Il racconto, la richiesta, la voglia sacrosanta di attenzioni
Non è un voler accendere i fari della cronaca per farne un “Caso” e neanche l’ennesima denuncia di malasanità.
Un semplice racconto, che sa di tristezza, di lotta, di amore, di tenacia… per pensarci sopra, rifletterci, con una bella presa di coscienza collegiale.
Infatti quanto leggerete non vuole essere una denuncia, puntare il dito su o contro qualcuno, ma semplicemente raccontare una storia, accogliere lo sfogo di una madre, il disagio di trovarsi di fronte ad istituzioni, fatte da uomini, spesso sorde, poco attente, avvolte nella burocrazia, e quindi lente e distanti dai bisogni dei cittadini.
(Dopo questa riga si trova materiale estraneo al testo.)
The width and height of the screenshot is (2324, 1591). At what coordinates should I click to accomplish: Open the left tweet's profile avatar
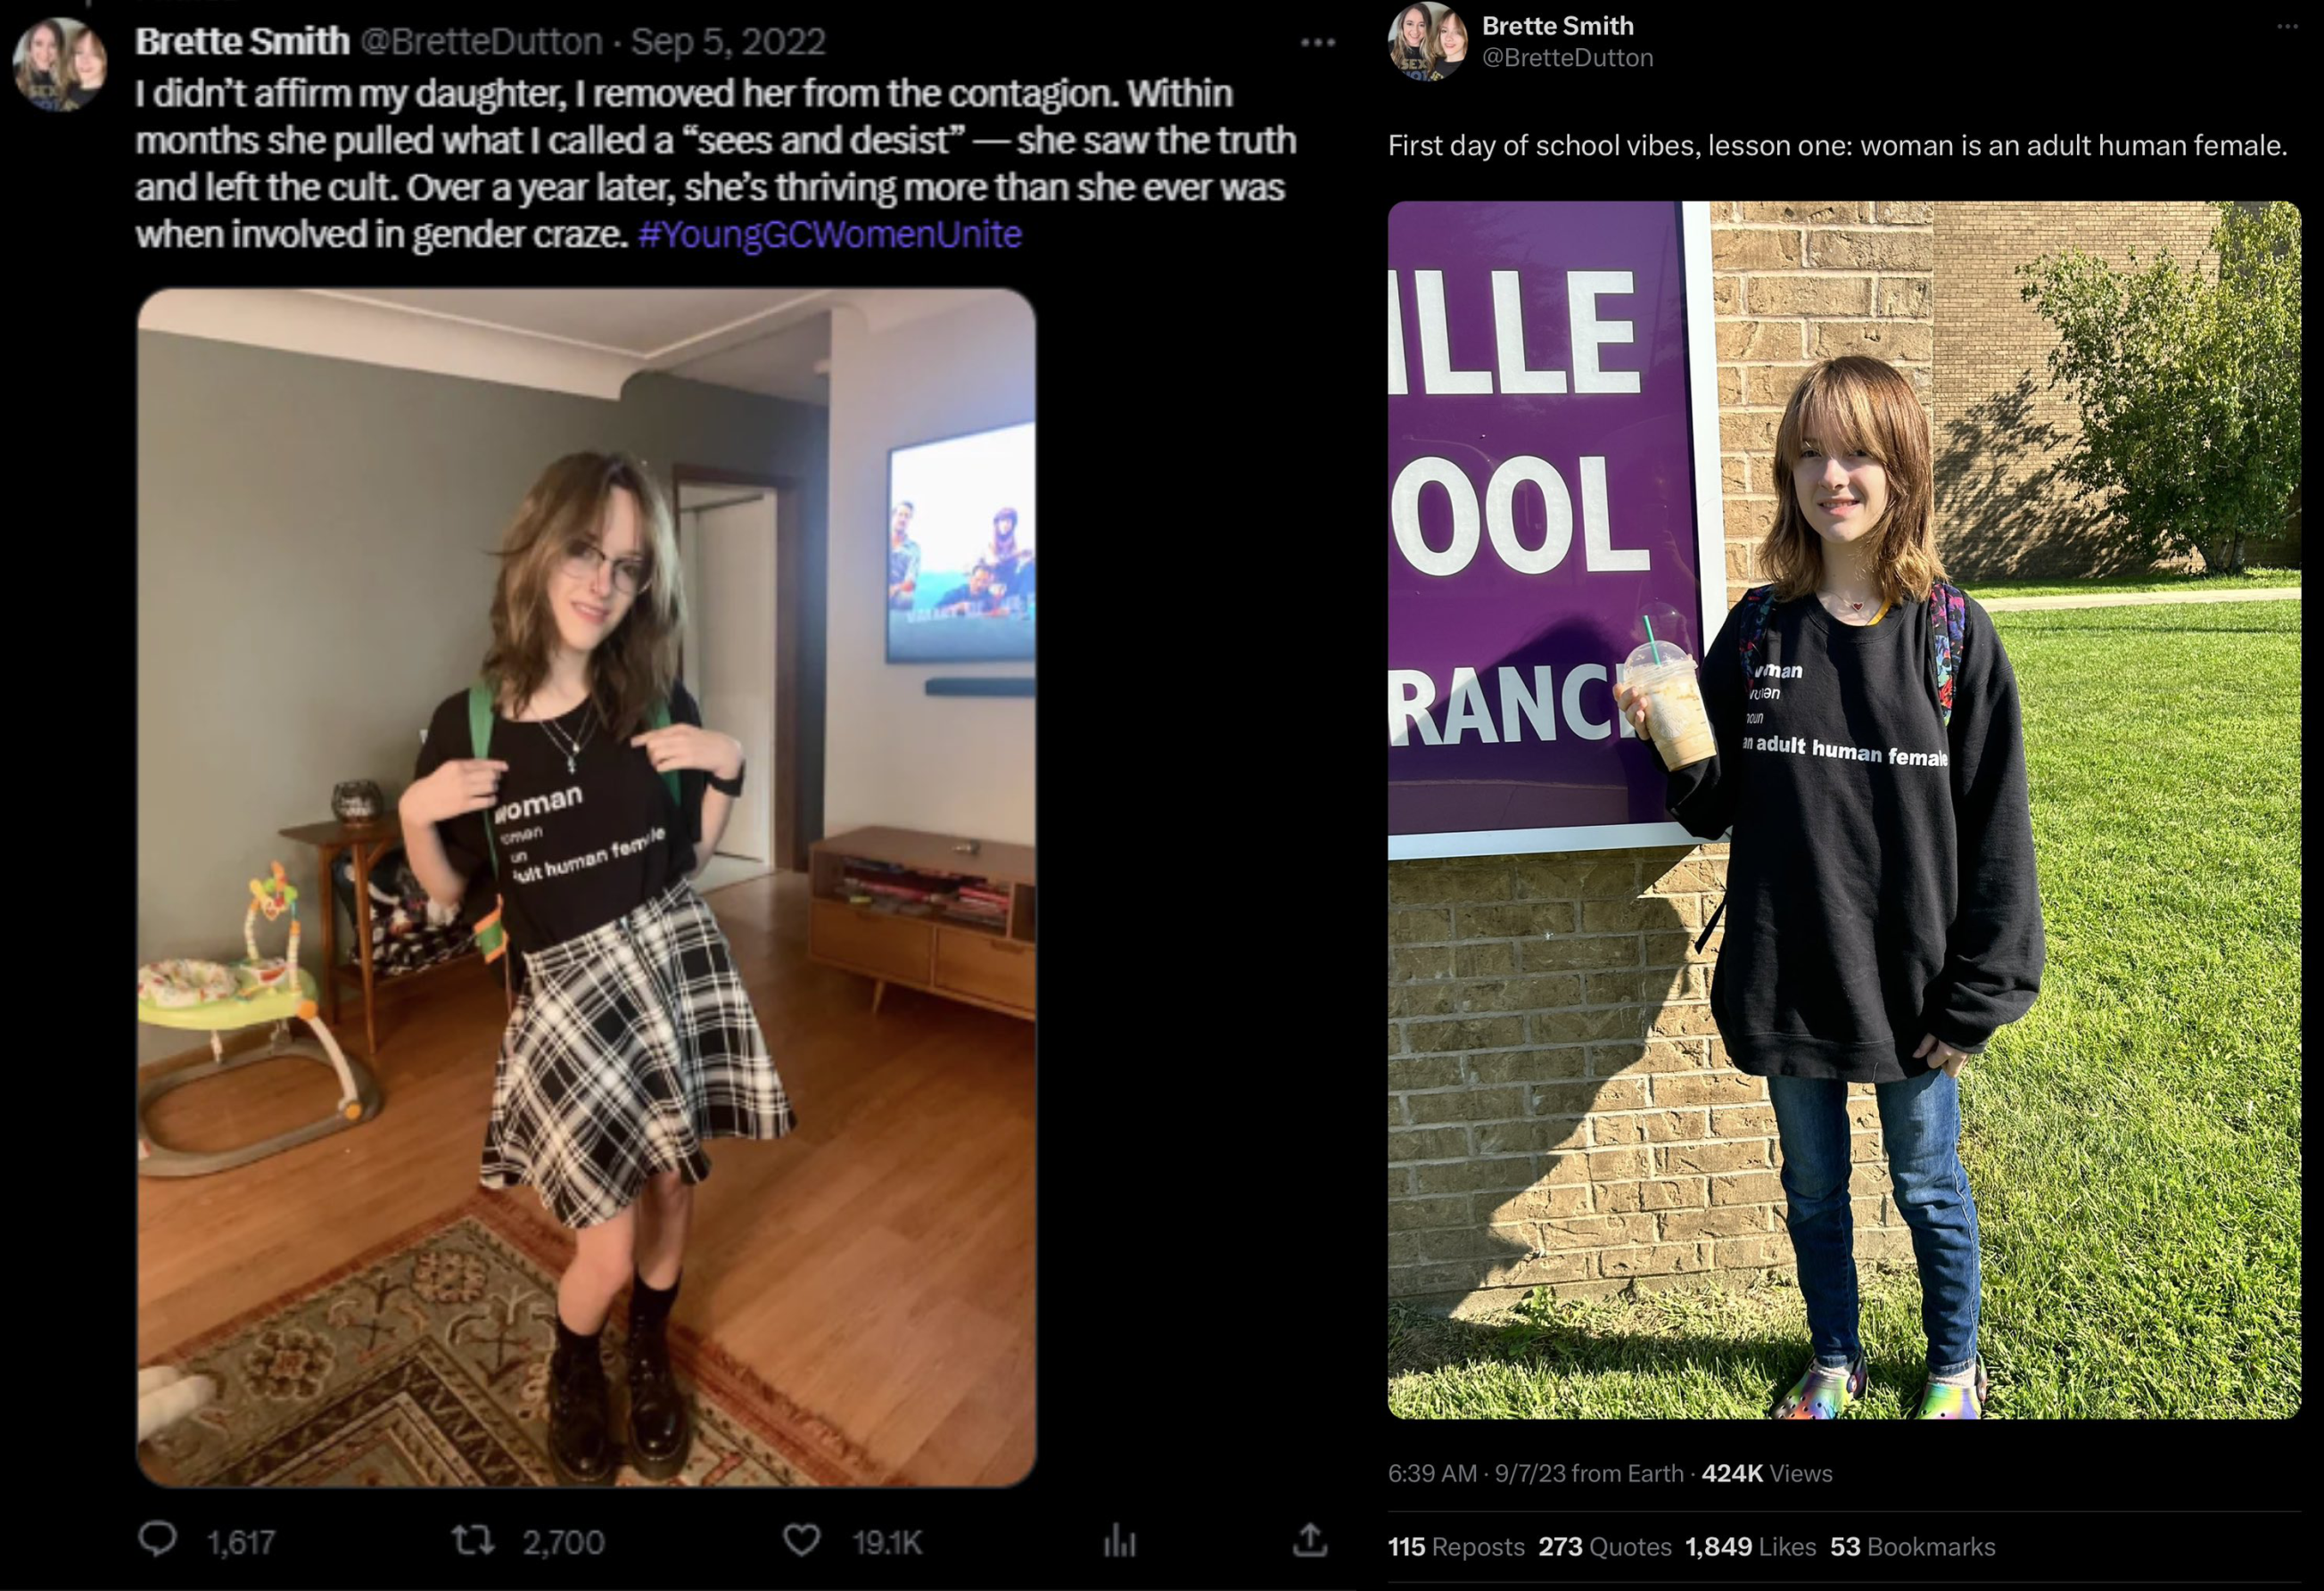click(x=60, y=64)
Accade nel distretto sanitario di Patti, ma potrebbe accadere ovunque e a chiunque.
MARZIA LA PICCOLA GUERRIERA
Tutto ebbe inizio quella mattina del 12 Maggio 2013, ore 9,30 sala visite ospedale di Patti: Signora mi dispiace dirglielo ma un battito non c’è più.
Racconta la madre, ancora giovanissima, che quest’esperienza ha fortificato, l’ha resa ancor più caparbia, determinata, sempre alla ricerca di attenzioni e soluzioni per sua figlia: “Era come se mi rifiutassi di capire, il mio sogno si era frantumato per sempre, il buio e il dolore, paura al di sopra di tutto” .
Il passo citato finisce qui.